In law, precedent is important. When the Supreme Court rules a certain way, the Court has a profound tendency to take that into account as it moves forward. Sure, they change precedent entirely from time to time, but that's still rare.
And on guns, whether we like it or not, the phrase "in common use" is part of the precedent. That means lower courts are supposed to take that into account when considering some kind of gun ban.
But states like California have a wonky interpretation of the phrase, and that has led to both assault weapon bans and not a ban on Glocks.
Attorney and legal scholar Jonathan Turley, however, sees things quite differently.
Gun control advocates have been chipping away at this concept by arguing that a variety of popular weapons, such as the AR-15, cannot be considered “in common use at the time” of the ratification.
Scalia, however, joined Justice Clarence Thomas in 2015 in a dissent in the denial of certiorari in Friedman v. Highland Park, involving a local ban on semi-automatic firearms. Thomas wrote that “several Courts of Appeals… have upheld categorical bans on firearms that millions of Americans commonly own for lawful purposes” and that such rulings are “noncompliance with our Second Amendment precedents.”
Thomas noted that such rulings suggested that states could ban “AR-style semiautomatic rifles” even though an “overwhelming majority of citizens who own and use such rifles do so for lawful purposes, including self-defense and target shooting. Under our precedents, that is all that is needed for citizens to have a right under the Second Amendment to keep such weapons.”
In the case of the AR-15, an estimated one in 20 Americans own such weapons. The Glock is even more popular. In 2021 alone, industry data shows that Glock produced 581,944 handguns with another 465,117 in 2022. It is also the weapon of choice for an estimated over 65 percent of law enforcement agencies.
Now, it's true that the AR-15 wasn't in common use at the time of the Second Amendment's ratification, but neither were personal computers. Does that mean we can regulate free speech on the internet?
Of course not.
Likewise, the idea that "in common use" only applies to what was available in the 18th Century is bonkers.
I have an issue with the phrase, since it leaves the door open to banning weapons technology that has yet to come. Let's say we finally get lasers or rail guns or something. In theory, those could be banned as the military and police departments deploy them, putting the American people at a tactical disadvantage.
However, that phrase still applies to modern firearms that are available, and there's no question that Glock is in common use. It is probably the single most popular brand of handguns in the country, as Turley points out. I cannot see how any semi-reasonable court could uphold such a law, considering how "in common use" should apply.
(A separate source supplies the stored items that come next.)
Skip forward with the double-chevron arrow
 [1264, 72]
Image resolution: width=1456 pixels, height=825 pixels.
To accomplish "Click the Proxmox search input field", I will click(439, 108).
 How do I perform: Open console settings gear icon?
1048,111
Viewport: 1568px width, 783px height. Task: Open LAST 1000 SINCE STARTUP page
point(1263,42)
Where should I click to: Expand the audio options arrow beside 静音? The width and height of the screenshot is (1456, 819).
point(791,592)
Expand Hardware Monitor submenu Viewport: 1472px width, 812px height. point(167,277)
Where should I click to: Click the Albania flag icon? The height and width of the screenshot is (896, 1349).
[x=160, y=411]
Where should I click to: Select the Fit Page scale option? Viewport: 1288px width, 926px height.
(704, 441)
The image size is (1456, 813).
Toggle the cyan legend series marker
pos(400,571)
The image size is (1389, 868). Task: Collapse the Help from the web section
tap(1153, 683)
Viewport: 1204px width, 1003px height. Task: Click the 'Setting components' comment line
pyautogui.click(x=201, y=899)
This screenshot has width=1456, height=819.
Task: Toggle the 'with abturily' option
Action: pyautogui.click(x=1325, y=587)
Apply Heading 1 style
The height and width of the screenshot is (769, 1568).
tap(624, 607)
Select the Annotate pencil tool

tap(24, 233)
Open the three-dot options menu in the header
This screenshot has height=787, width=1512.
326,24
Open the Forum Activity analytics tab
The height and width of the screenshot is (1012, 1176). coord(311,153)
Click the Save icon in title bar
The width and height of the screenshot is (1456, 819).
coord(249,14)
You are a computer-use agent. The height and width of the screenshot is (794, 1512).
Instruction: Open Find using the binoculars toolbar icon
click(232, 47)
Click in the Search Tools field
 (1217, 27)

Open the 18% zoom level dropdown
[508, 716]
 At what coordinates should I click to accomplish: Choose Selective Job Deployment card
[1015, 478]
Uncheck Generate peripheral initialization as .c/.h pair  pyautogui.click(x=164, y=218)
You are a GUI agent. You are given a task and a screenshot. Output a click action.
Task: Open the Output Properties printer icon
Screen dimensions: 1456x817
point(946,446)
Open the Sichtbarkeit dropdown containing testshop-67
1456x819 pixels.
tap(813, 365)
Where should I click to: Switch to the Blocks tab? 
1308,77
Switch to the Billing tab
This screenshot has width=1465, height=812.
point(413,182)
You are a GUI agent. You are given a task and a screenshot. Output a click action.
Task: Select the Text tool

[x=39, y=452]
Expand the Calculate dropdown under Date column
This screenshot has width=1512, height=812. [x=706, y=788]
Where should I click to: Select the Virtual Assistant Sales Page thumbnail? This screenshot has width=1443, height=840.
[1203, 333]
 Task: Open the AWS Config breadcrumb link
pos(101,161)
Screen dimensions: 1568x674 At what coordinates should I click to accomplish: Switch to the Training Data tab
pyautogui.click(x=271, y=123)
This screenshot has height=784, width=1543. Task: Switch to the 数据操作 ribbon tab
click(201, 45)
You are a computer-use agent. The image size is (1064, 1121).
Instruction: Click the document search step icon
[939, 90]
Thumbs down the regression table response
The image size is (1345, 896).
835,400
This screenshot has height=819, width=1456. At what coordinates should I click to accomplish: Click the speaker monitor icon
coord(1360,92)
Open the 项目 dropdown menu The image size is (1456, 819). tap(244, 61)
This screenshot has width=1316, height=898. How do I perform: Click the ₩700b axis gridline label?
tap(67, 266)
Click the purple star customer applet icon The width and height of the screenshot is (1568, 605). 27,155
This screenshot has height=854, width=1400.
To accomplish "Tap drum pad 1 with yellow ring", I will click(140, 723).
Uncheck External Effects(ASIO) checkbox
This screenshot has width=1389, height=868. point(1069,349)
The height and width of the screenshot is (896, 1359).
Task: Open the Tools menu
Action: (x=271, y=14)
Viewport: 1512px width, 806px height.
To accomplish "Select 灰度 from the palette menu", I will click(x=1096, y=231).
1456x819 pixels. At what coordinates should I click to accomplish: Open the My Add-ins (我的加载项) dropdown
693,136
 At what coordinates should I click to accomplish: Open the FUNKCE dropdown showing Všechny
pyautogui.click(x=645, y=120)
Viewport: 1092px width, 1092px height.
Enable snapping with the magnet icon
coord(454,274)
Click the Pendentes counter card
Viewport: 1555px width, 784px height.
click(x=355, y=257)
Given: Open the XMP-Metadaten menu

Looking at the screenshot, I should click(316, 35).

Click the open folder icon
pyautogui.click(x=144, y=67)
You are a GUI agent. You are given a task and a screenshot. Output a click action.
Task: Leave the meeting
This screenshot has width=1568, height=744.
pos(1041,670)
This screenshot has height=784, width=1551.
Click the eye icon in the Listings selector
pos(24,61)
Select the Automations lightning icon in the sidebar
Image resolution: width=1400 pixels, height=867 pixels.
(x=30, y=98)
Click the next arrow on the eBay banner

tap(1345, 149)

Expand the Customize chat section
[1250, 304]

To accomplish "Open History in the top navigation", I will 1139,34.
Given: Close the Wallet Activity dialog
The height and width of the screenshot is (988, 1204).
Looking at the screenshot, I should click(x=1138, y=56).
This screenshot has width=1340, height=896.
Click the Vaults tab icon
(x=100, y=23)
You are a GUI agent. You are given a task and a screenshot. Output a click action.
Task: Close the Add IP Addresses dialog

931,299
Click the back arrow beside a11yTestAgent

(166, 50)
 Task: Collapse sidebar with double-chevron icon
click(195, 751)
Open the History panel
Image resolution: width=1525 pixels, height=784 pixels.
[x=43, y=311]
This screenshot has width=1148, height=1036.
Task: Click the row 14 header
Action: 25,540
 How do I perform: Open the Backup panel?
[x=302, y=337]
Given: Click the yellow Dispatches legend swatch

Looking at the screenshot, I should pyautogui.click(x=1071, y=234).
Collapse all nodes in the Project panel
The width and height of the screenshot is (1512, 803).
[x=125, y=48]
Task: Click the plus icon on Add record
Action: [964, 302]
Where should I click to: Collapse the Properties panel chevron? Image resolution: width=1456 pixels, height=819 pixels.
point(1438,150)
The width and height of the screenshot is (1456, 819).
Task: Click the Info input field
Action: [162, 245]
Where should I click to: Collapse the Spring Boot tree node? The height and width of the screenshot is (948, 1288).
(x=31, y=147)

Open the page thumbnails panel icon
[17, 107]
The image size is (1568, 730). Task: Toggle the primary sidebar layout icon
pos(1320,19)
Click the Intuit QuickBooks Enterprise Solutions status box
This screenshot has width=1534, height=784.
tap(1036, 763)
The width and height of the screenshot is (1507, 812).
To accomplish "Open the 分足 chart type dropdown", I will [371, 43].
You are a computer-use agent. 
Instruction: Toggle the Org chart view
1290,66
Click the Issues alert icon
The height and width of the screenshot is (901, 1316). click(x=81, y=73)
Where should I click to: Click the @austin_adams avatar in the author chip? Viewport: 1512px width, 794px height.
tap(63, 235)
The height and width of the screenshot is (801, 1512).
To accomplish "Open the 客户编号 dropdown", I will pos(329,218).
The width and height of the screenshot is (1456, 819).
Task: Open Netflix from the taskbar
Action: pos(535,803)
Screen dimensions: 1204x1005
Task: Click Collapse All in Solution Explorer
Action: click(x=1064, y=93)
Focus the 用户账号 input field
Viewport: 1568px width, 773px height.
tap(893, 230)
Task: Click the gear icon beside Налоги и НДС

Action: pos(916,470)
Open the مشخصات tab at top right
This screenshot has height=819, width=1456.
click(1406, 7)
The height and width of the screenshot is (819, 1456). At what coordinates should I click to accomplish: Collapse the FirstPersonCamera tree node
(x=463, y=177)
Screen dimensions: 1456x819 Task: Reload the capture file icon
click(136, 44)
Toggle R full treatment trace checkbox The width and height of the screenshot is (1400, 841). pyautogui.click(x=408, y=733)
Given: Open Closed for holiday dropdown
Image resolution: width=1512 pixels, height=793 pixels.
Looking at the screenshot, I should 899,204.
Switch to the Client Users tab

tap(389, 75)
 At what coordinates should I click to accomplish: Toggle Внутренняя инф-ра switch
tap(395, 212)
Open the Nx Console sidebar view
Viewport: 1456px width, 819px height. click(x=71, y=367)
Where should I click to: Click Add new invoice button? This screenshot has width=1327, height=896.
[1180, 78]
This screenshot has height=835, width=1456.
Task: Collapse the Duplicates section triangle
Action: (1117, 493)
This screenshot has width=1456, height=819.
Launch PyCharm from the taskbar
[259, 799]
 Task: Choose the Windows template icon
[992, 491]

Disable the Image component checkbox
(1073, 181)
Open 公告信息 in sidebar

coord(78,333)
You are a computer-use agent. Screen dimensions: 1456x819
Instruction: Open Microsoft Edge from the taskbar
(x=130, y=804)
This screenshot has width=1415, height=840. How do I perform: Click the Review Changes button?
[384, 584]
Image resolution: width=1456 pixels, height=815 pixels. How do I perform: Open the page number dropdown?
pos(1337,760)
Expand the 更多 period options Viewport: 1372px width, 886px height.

The unfortunate truth, though, is that as we've seen in so-called assault weapon ban challenges, it's not difficult to imagine courts doing so.
The question is that, post-Bruen, can they find sufficient rationale to ignore both "in common use" and the history, text, and tradition standard on such a popular firearm, especially when the reasons for the ban is premised on the idea that third parties might do something illegal to it?